Changing shape: an investigation into allostery and protein conformational ensembles

Abstract

Allostery is the mechanism by which action at one site on a protein causes a functional change at a distant site. An allosteric change can manifest as conformational change or a change in protein dynamics. In this way, the study of allostery, protein dynamics, and structural biology are individual, yet related fields. Progress and technical advancements in one field inform and drive the others. In this thesis, four protein complexes 2-ketopropyl-coenzyme M oxidoreductase/carboxylase (2-KPCC), acetone carboxylase (AC), Replication protein A (RPA), and Radiation sensitive 52 (Rad52) were studied to elucidate conformational change and allostery during catalysis. A variety of orthogonal biophysical approaches were used to study these systems. To infer changes in protein dynamics and conformation, hydrogen-deuterium exchange coupled to mass spectrometry was used in three of these studies. This technique allows for the probing of the hydrogen bonding network based on ligand binding or mutation.
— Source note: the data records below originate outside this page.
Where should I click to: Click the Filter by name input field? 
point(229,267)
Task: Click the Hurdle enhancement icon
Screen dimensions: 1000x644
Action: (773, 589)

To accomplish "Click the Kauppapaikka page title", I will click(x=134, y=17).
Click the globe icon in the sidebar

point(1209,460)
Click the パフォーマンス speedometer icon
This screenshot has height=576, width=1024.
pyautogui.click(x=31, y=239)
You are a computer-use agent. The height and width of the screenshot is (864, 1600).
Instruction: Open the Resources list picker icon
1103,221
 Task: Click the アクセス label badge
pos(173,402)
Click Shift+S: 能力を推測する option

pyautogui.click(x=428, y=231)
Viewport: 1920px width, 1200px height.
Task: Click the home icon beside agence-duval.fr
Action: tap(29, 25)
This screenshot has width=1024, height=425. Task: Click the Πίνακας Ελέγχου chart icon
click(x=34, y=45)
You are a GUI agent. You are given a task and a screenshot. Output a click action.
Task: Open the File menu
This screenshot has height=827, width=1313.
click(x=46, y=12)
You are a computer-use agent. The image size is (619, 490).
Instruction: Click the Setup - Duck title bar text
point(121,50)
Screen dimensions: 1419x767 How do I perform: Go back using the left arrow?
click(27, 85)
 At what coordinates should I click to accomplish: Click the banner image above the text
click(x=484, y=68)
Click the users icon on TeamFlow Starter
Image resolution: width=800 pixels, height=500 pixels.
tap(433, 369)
Probing of AC, RPA and Rad52 has led to the description of conformational changes essential for function. Ion mobility coupled to native mass spectrometry was used to investigate the available conformations of 2-KPCC during catalysis and led to the discovery of residues essential for modulating those conformations. The concepts of allostery, conformational ensemble, and protein dynamics have evolved since they were first described. Utilizing mass spectrometry-based techniques, my work helped expand the knowledge of several protein systems that contain allosteric networks which are necessary for function. The studies presented in this thesis increase the understanding not only for these protein systems, but also of protein function on a deeper level.